Saturday, February 14, 2009

Saudi Arabia sacks two important religious leaders

King Abdullah of Saudi Arabia has sacked two powerful religious officials in a wide ranging shake-up of the cabinet and other government posts, as can be read on the website of BBC. One of the dismissed men was the head of the controversial religious police force. The other was the country's most senior judge. The king also appointed the country's first-ever female minister and replaced the head of the central bank.

King Abdullah, who came to power in 2005, has for a long time had the reputation of a reformer - and the latest appointments have the makings of one of the biggest shake-ups in Saudi public life for many years. The sacked head judge, Sheikh Salih Ibn al-Luhaydan, caused controversy last September when he said it was permissible to kill the owners of satellite TV channels which broadcast immoral programmes. Sheikh Salih Ibn al-Luhaydan said some "evil" entertainment programmes aired by the channels promoted debauchery. Our correspondent says the sheikh may well be paying the price for airing his opinions.
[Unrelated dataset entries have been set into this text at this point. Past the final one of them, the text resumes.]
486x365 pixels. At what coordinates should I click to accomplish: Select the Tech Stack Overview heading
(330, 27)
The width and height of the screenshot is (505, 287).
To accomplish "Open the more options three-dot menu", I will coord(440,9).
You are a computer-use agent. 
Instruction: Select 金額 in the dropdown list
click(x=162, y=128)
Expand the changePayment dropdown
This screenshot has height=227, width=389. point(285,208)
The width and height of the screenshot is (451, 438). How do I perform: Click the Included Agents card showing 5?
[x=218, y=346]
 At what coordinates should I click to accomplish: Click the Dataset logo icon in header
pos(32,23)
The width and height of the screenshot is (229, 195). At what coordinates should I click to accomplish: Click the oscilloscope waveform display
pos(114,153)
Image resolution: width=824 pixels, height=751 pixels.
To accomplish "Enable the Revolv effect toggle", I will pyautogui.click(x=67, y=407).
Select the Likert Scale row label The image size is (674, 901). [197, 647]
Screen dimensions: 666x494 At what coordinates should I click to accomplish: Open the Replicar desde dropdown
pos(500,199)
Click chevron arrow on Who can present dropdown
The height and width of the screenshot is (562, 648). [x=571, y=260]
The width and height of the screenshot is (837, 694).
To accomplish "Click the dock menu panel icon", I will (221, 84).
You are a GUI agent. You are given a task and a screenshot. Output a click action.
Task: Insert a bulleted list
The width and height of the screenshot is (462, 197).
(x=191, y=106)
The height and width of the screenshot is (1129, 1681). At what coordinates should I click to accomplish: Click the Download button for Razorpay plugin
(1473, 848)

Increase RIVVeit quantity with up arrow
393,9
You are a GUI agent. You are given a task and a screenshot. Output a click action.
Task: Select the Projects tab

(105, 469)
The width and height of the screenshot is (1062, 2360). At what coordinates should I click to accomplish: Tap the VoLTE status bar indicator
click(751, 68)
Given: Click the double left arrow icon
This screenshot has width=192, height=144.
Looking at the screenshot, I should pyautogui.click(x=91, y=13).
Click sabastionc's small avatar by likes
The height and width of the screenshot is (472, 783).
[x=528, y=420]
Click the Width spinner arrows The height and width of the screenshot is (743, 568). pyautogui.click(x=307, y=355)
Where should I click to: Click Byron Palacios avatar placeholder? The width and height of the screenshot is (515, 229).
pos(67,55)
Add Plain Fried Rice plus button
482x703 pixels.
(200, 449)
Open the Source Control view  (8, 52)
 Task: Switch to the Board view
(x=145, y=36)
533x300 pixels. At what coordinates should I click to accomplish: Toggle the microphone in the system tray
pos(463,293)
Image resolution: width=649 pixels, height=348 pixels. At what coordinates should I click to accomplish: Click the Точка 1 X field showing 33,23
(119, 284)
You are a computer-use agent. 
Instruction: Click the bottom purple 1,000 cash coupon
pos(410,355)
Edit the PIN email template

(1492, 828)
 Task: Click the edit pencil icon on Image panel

Sheikh Ibrahim al-Ghaith has lost his job as head of the Commission for the Promotion of Virtue and the Prevention of Vice, which enforces Saudi Arabia's conservative brand of Islam, Wahhabism. The commission has wide powers to search for alcohol and drugs, to crack down on prostitution and ensure shops are closed during prayer times. The religious police have been widely criticised recently over allegations of brutality - the kind of comments that could never have been made publicly a few years ago.